How does alcohol utilize GxE to turn neuroprogenitor cells away from their normal course? Goldowitz et al. (2014) used a B6XD2 mice crossing to demonstrate that alcohol exposure alters the γH2AX histone to mediate differential cerebral cortical apoptosis between genetic lines. It appears the neuroprogenitor cells used an intricate epigenetic program to guide neuronal differentiation and maturation. Resendiz et al. (2014b) present a timely and in-depth discussion of the normal neurodevelopmental epigenetic program and how alcohol deregulates this program. Alcohol exposure alters gene promoter methylation, histone modification, and deregulates non-coding RNA that challenges canonical gene expression and can result in an observable phenotype. Imprinted genes are known to play a particularly important role in human growth and development. Masemola et al. (2015) examined human blood cells to show that an FAS cohort in South Africa undergo CpG methylation changes in imprinting control regions (ICRs) (e.g., lower KvDMR1 and PEG3 DMR) that control allele specific gene expression. If such changes are also carried in the brain, they may contribute to neurodevelopmental abnormalities seen in FASD.

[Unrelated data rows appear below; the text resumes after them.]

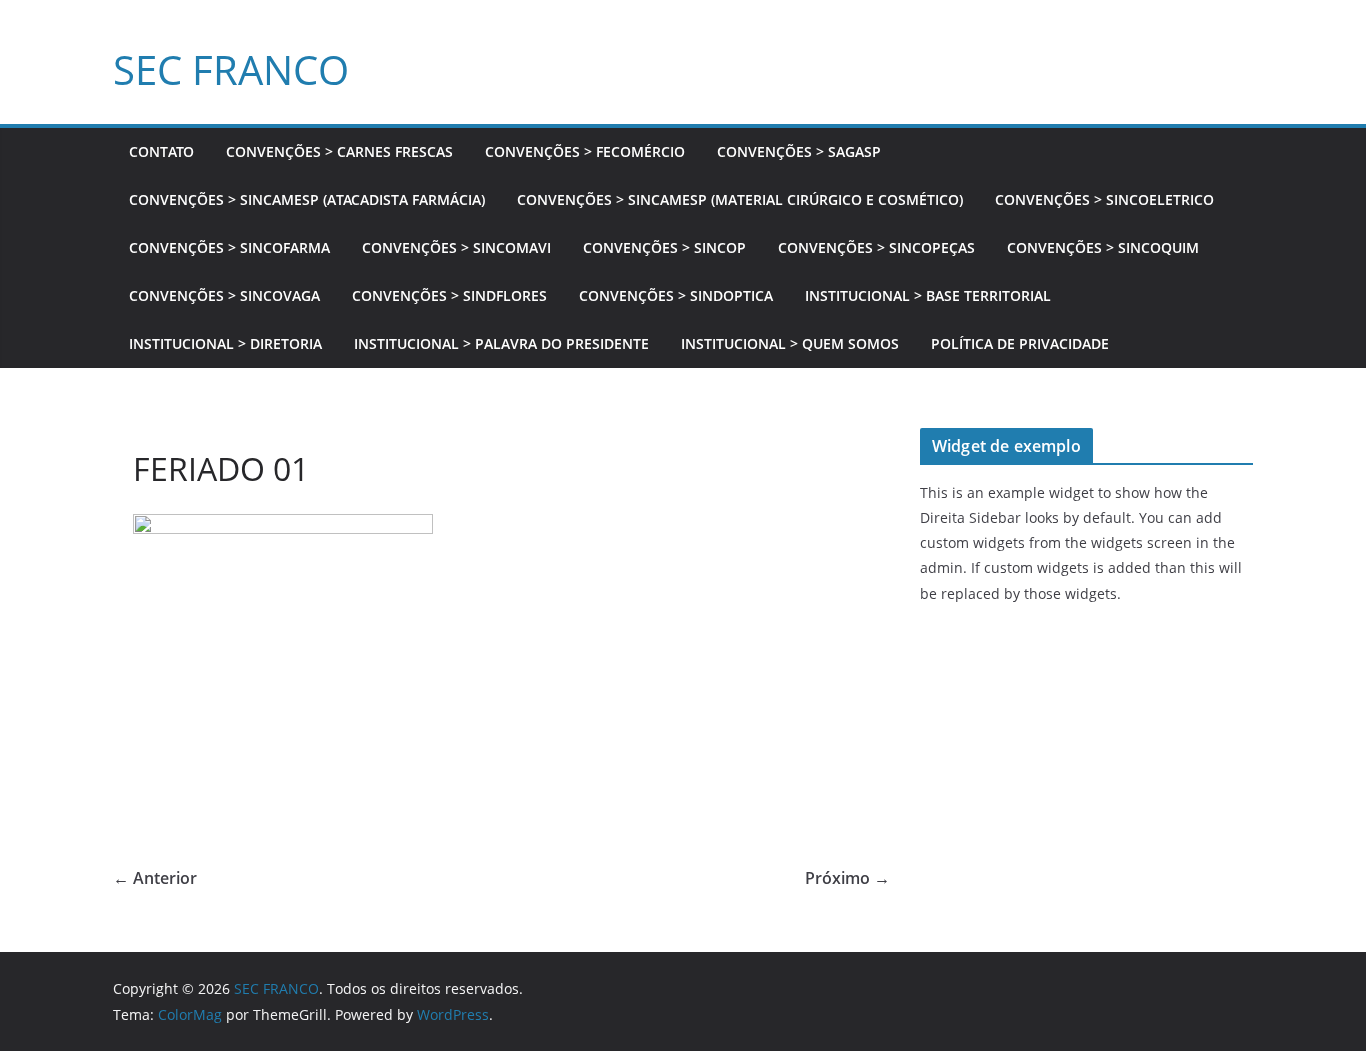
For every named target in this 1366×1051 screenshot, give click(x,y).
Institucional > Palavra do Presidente (501, 343)
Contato (161, 151)
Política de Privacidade (1020, 343)
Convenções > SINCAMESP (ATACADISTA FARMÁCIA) (307, 199)
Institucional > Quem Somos (790, 343)
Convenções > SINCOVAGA (224, 295)
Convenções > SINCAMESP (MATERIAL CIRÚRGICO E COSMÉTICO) (740, 199)
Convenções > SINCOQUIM (1103, 247)
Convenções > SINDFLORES (449, 295)
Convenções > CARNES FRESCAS (339, 151)
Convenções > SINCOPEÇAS (876, 247)
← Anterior (155, 878)
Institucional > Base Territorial (928, 295)
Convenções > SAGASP (799, 151)
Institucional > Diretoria (225, 343)
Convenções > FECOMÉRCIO (585, 151)
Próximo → (847, 878)
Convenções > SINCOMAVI (456, 247)
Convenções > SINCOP (664, 247)
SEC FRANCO (231, 69)
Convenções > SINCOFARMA (229, 247)
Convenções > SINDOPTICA (676, 295)
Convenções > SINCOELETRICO (1104, 199)
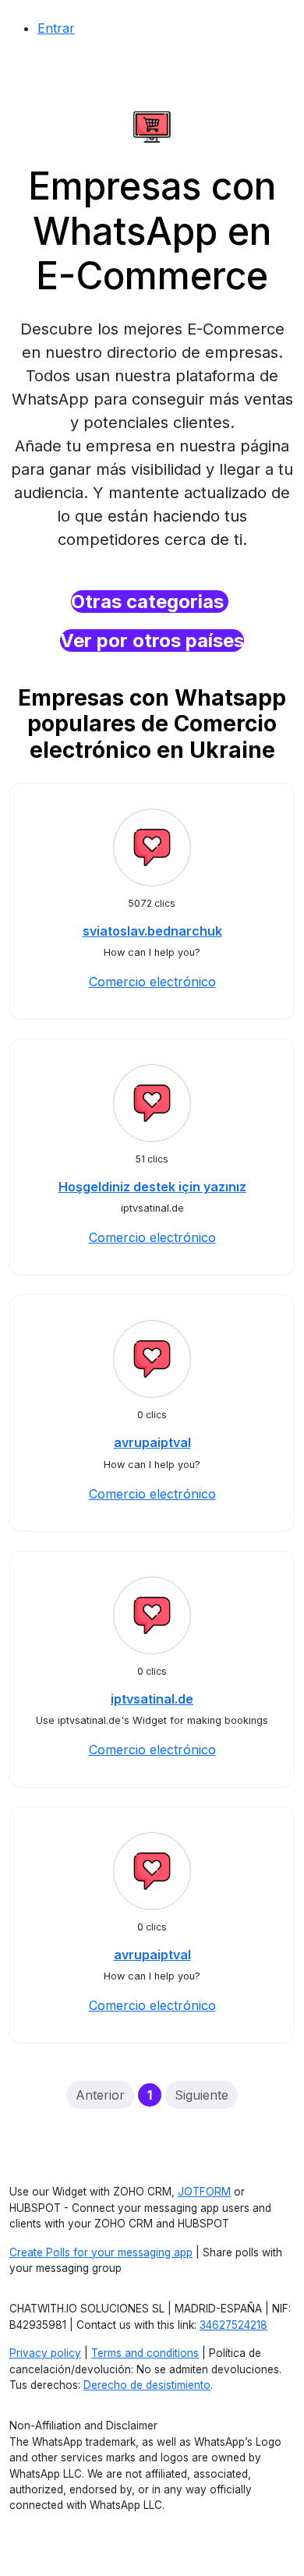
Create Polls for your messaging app (101, 2252)
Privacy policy (45, 2353)
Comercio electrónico (152, 981)
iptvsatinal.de (152, 1699)
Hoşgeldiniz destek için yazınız (152, 1186)
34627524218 (233, 2325)
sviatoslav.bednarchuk (152, 931)
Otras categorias (149, 601)
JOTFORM (204, 2191)
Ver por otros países (152, 640)
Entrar (56, 28)
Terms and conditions (145, 2353)
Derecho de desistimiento (146, 2385)
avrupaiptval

As discussed in Kleiber et al. (2014), genetics and epigenetics are intertwined and changes to this dynamic may last into adulthood, contributing to FASD (Lo and Zhou, 2014). These GxE interactions are also elucidated through examples presented in the previously introduced papers (Lossie et al., 2014; Smith et al., 2014). The complex interplay of genetic and epigenetic factors are also showcased in the altered hypothalamic-pituitary-axis axis, which may account for causality in mental impairment and cancer (Mead and Sarkar, 2014). Additionally, DNA methylation changes, if carried through the germ line, may affect multiple generations subsequent to alcohol exposure (Mead and Sarkar, 2014). Such complex transmission may be established through imprinting of parental genes, which defies Mendelian inheritance (Tunc-Ozcan et al., 2014). Further, validations of transgenerational effects of alcohol exposure are needed, and are in progress.

In summary, this eBook reveals that FASD has a genetic propensity perturbed by an environmental input which may in part be registered through epigenetics. Abnormal epigenetic marks may be accumulated over time or even generations. This emphasizes our original message that no specific level of drinking is ever safe during pregnancy. Finally, treatment and prevention of FASD would be best addressed by taking both genetic and epigenetic factors into consideration.

Conflict of interest statement

The authors declare that the research was conducted in the absence of any commercial or financial relationships that could be construed as a potential conflict of interest.